→ **EXERCISE BRIEF**
Rewrite the rows from the line containing "How do I perform: Sort" through the line containing "pyautogui.click(x=225, y=254)", swapping "Family" for "Name" and leaving everything else unchanged. Omit the pictures from your answer.

→ **EXCERPTED DATA**
>> begin

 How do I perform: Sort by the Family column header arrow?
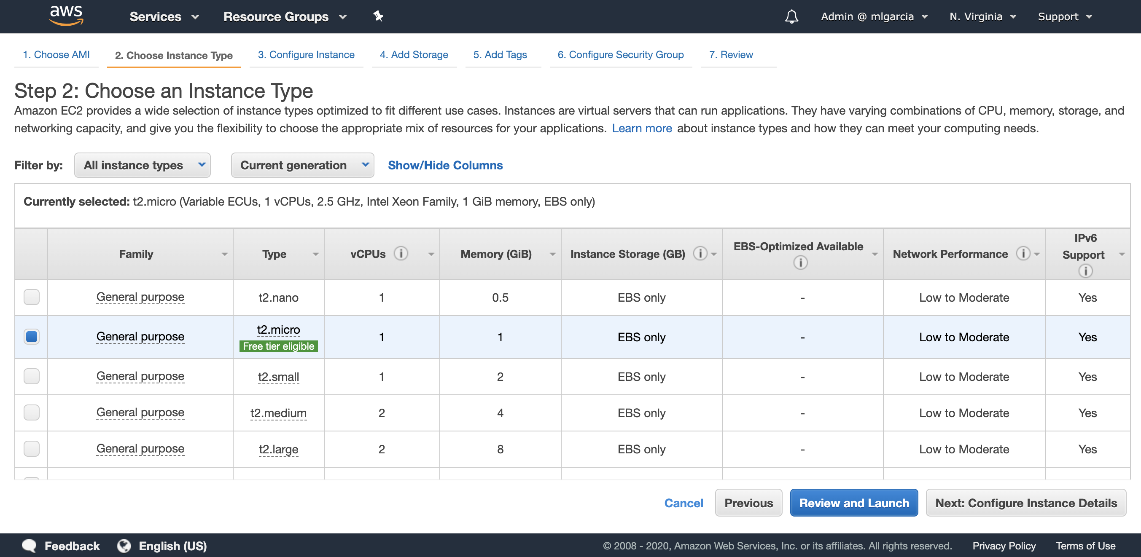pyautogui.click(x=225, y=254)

>> end
>> begin

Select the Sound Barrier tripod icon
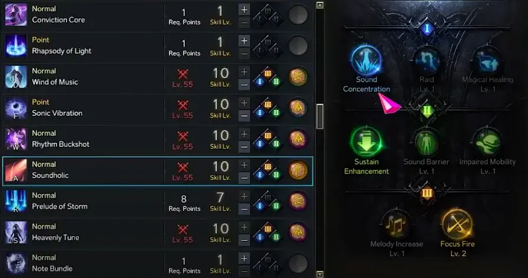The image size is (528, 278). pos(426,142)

>> end
>> begin

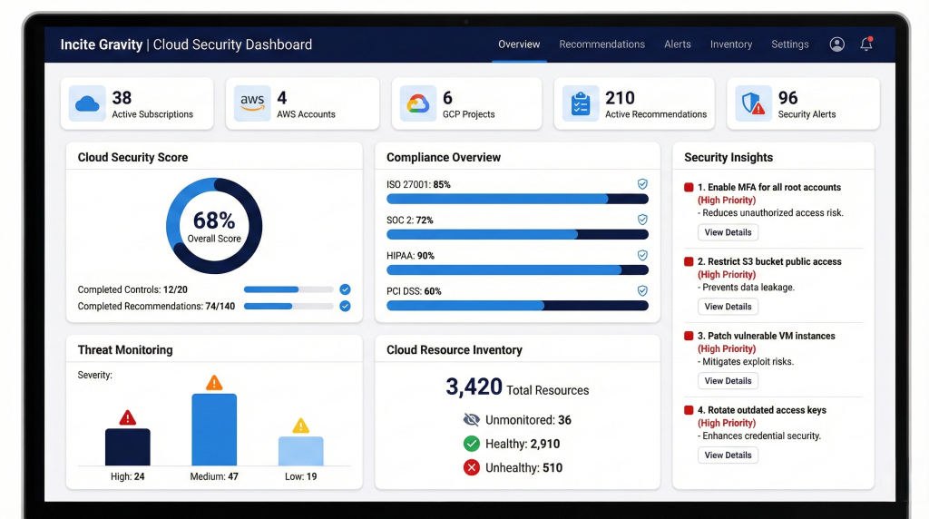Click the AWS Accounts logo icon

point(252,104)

>> end

→ **COMPLETE RESPONSE**
 How do I perform: Sort by the Name column header arrow?
pyautogui.click(x=225, y=254)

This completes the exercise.